Whip the egg whites in a large, clean bowl with an electric mixer on high speed until they hold soft peaks, about 1 minute. Gradually add the remaining confectioners’ sugar while whipping, until the whites are thick, creamy and somewhat stiff, about 2 minutes more (see Notes below). Set aside 2/3 cup of this meringue for topping the cookies.
Fold the ground almond mixture and the lemon zest into the remaining meringue to make a stiff dough.
Preheat the oven to 250 degrees F. Line 2 baking sheets with parchment paper or silicone baking mats.
Lay a sheet of parchment or waxed paper on the work surface and lightly dust with confectioners’ sugar. Turn the dough out onto the dusted paper, flatten and dust with more sugar as needed, and then lay another sheet of parchment or waxed paper on top. Roll the dough between the papers until it is about 1/4-inch thick. Flip the dough over and gently peel off a sheet of the paper. For ease when cutting, lay the paper back on the dough, flip again and gently pull off the other side of the paper so that the dough is fully released from it.
Cut cookies with a 3-inch star cutter and place about 2 inches apart on prepared baking sheets. (Excess dough can be rerolled.) Use a small spoon, brush or offset spatula to spread the reserved meringue over the top of each cookie, taking care not to let the meringue drip over the sides. Press or sprinkle remaining sliced almonds in a decorative pattern into the meringue.

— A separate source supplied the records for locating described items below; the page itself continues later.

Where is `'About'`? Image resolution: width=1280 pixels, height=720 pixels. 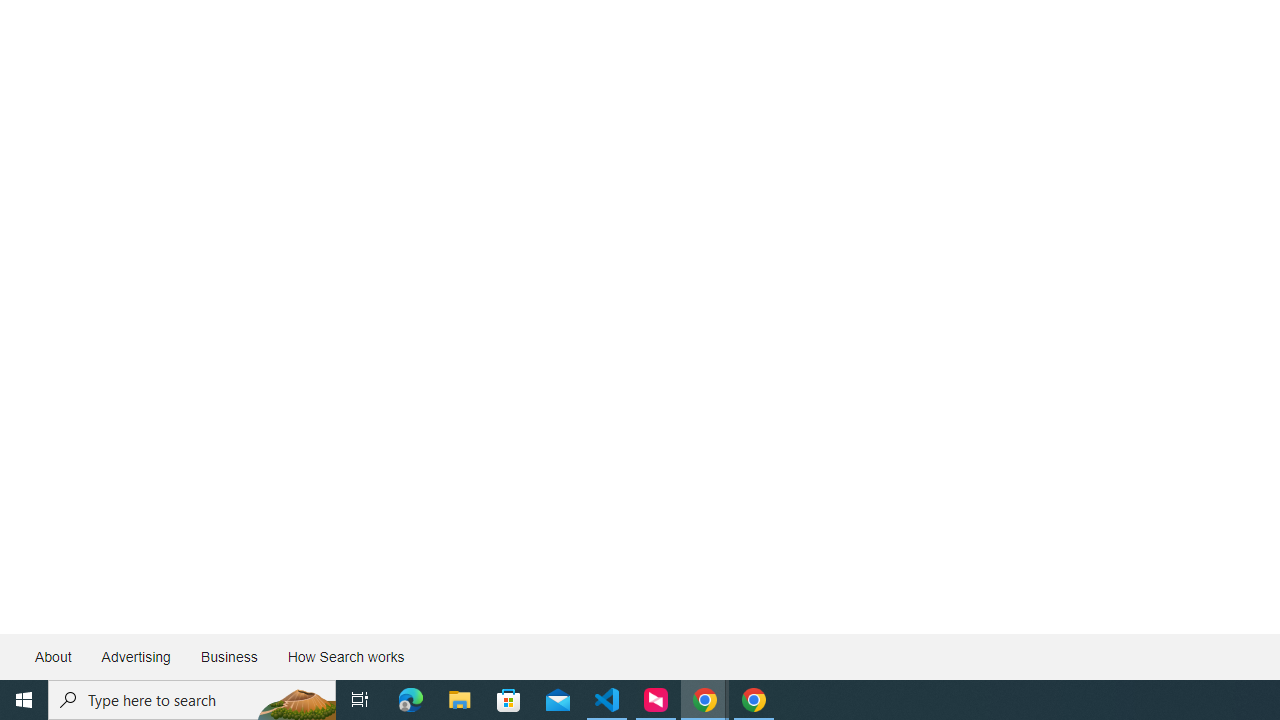
'About' is located at coordinates (53, 657).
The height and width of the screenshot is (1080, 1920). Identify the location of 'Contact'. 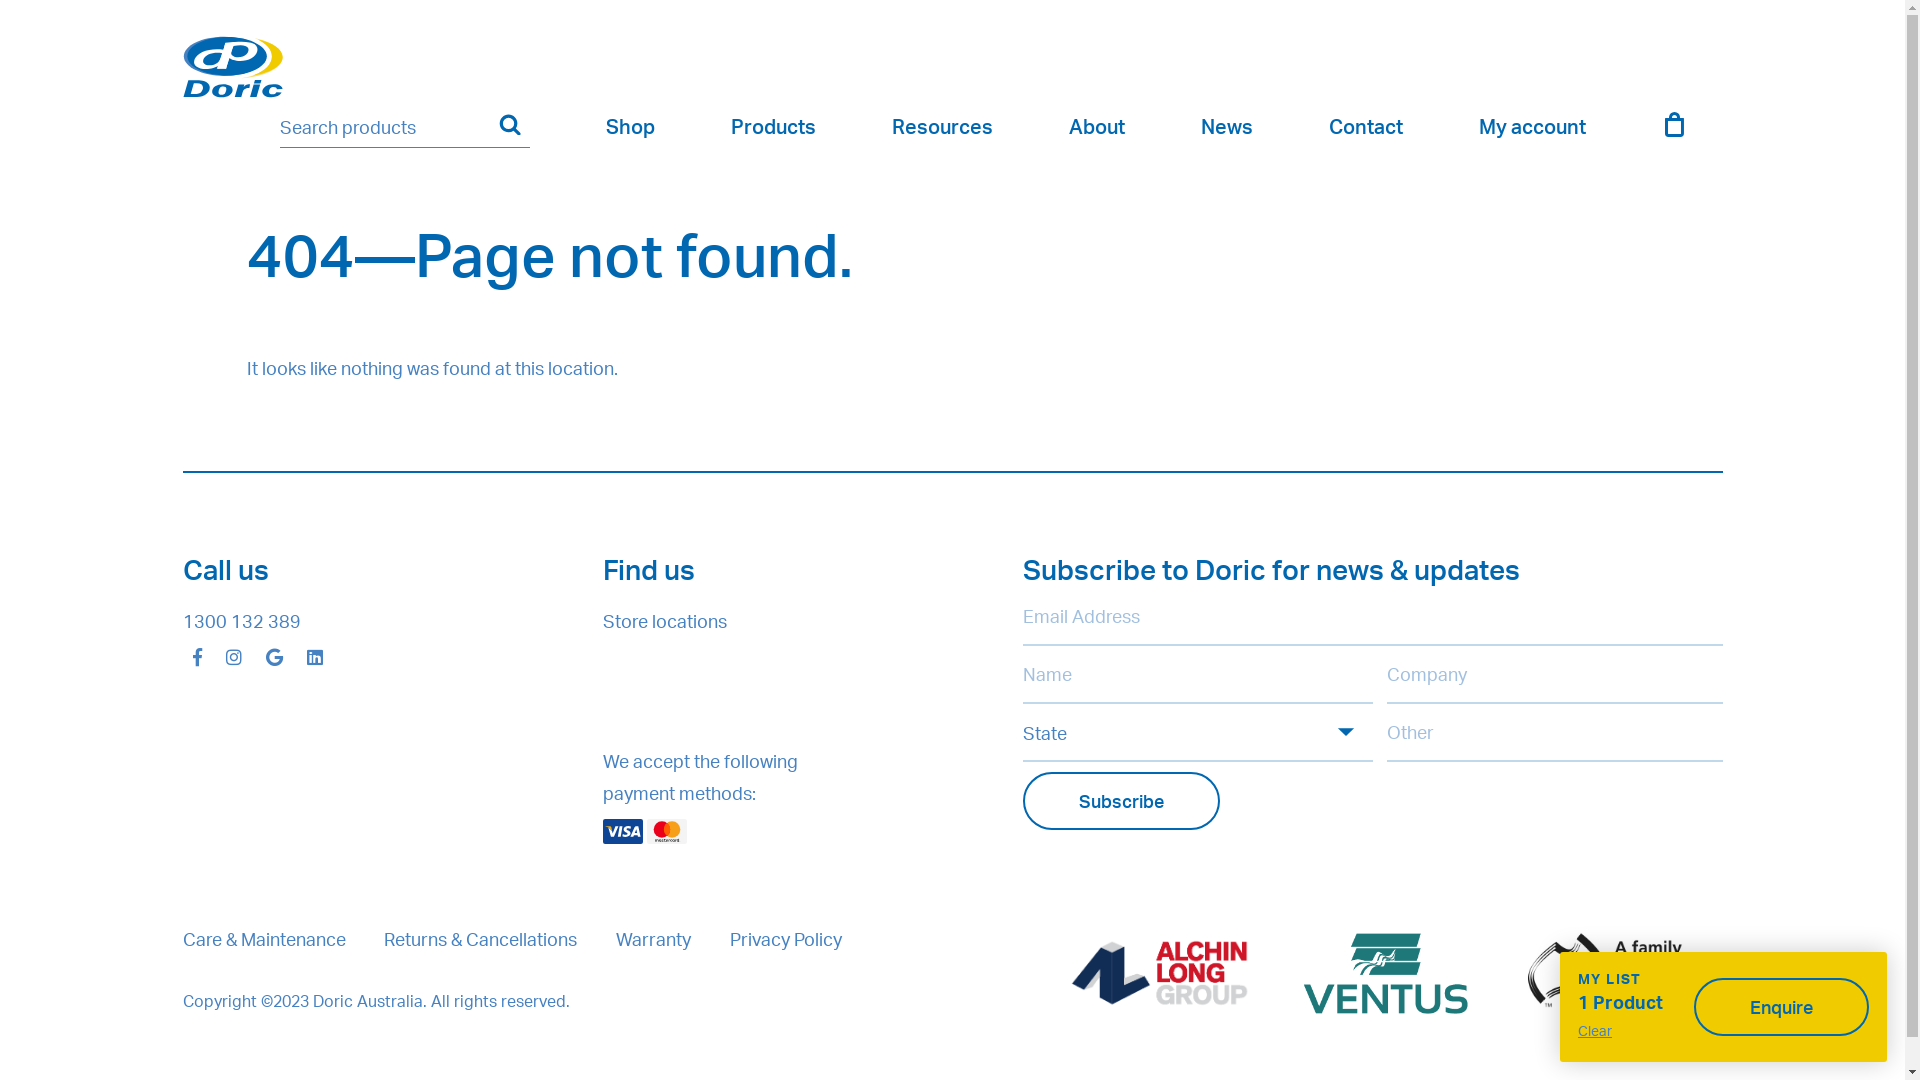
(1329, 127).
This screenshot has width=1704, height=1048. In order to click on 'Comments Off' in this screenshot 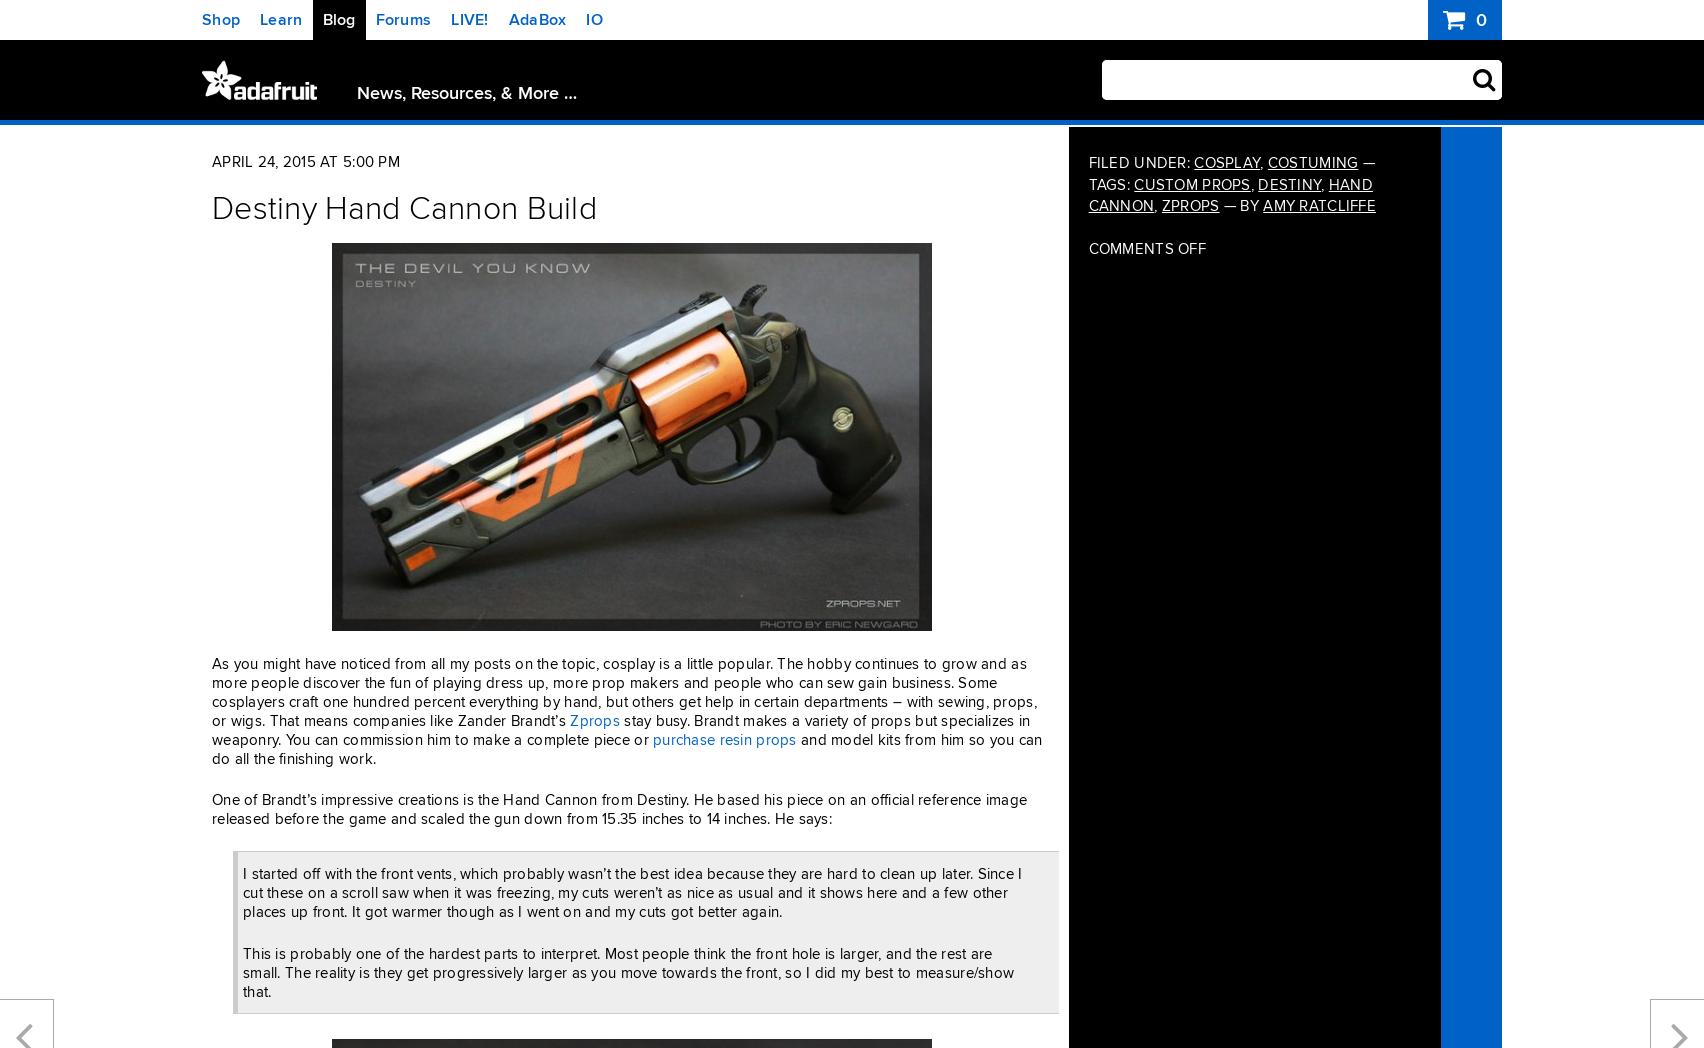, I will do `click(1145, 247)`.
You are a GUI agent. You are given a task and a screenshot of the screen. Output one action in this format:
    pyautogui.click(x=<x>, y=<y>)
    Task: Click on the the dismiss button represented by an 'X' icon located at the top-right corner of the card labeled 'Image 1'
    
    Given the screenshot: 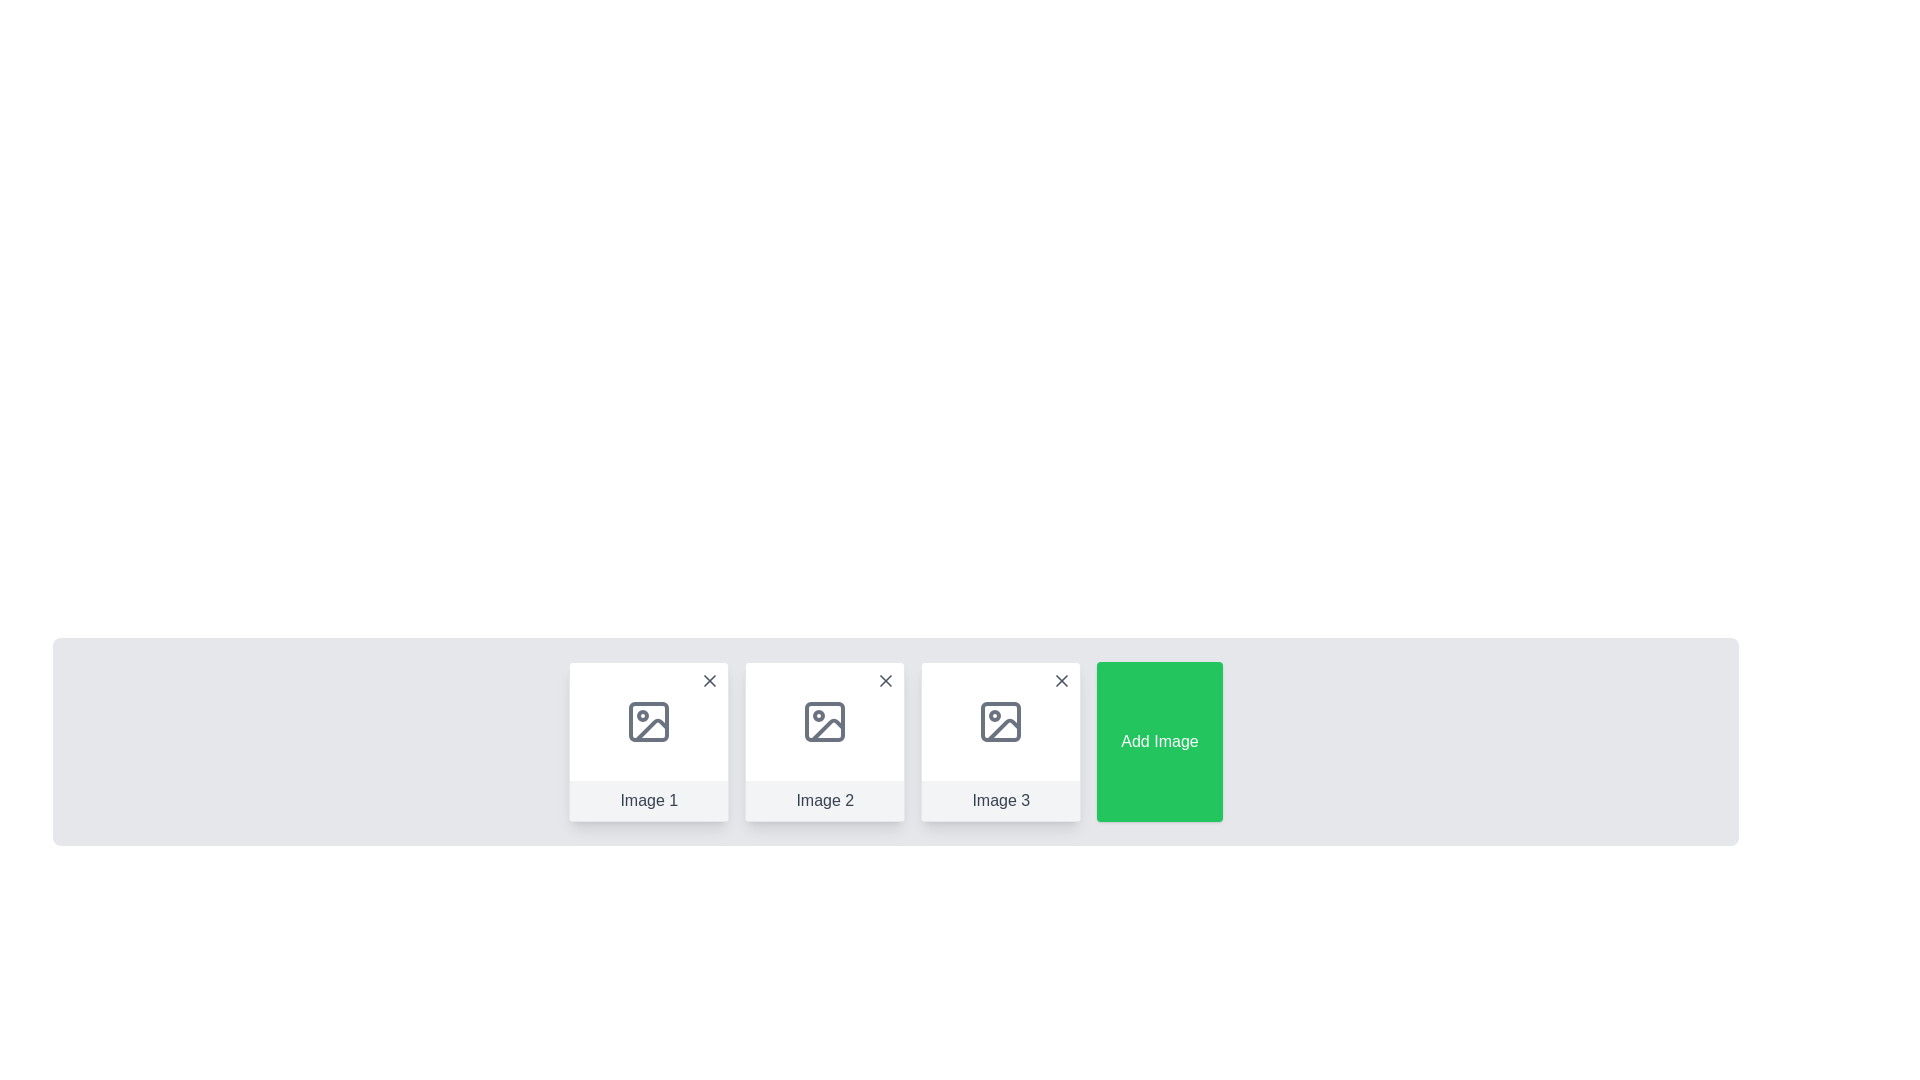 What is the action you would take?
    pyautogui.click(x=710, y=680)
    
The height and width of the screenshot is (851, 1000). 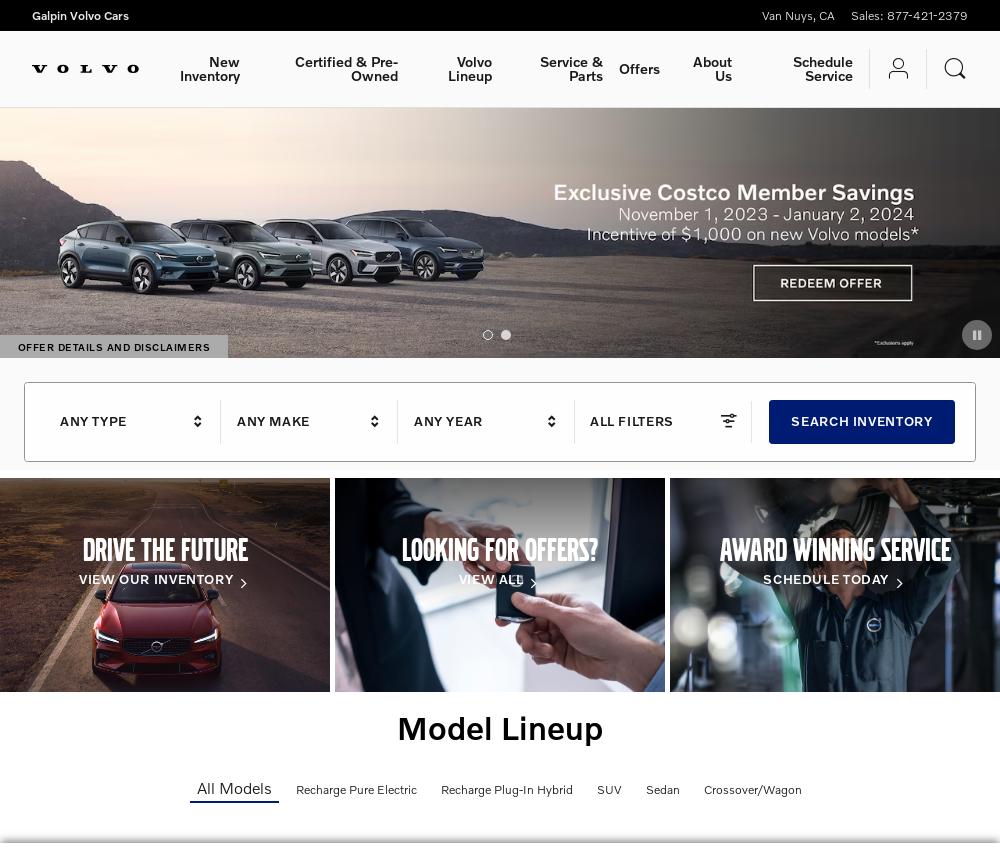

Bake cookies until bottoms are light golden brown and meringue is set and crisp, about 30 minutes. Turn off the oven and open the oven door to release heat and dry cookies out in the oven for 10 more minutes.
Busy baker’s tips: The dough can be frozen between the sheets of paper for up to 2 weeks. Store baked cookies in an airtight container for up to 10 days.
It’s worth it to have extra almonds on hand because we ended up adding almost an entire cup more ground almonds than called for, due to our dough being too wet after incorporating the almond/sugar mixture with the divided meringue. If you do have to add more, just grind up a little at a time and add till the dough becomes pretty darn hard to stir.
There is a pretty good video coinciding with this recipe on Food Network. Follow the link above (under our title for the recipe, just above the ingredients list) and you’ll see a link there for the video. The only thing is the video says to whip the eggs whites to soft peaks, add sugar, whip more for two minutes, but you actually may need to whip them longer to form those stiff peaks. Ours took about 5-8 minutes at about speed 6 on a Kitchen Aid mixer.
Keep in mind also that some of the measurements in the video are not correct. Follow the ingredient amounts and directions as laid down in the written recipe above. The video is still good for getting a visual of the techniques used.
Before I turned off the oven to “dry out” the cookies with the door open for 10 minutes, the meringue was nice and smooth. After the drying time, most of them had cracked meringue. I might not do the drying out part next time. They did, after all, stay pretty chewy and almost a little moist anyway.
These don’t puff up a whole lot in the oven. Two inches apart on the cookie sheet isn’t really necessary. One would be fine.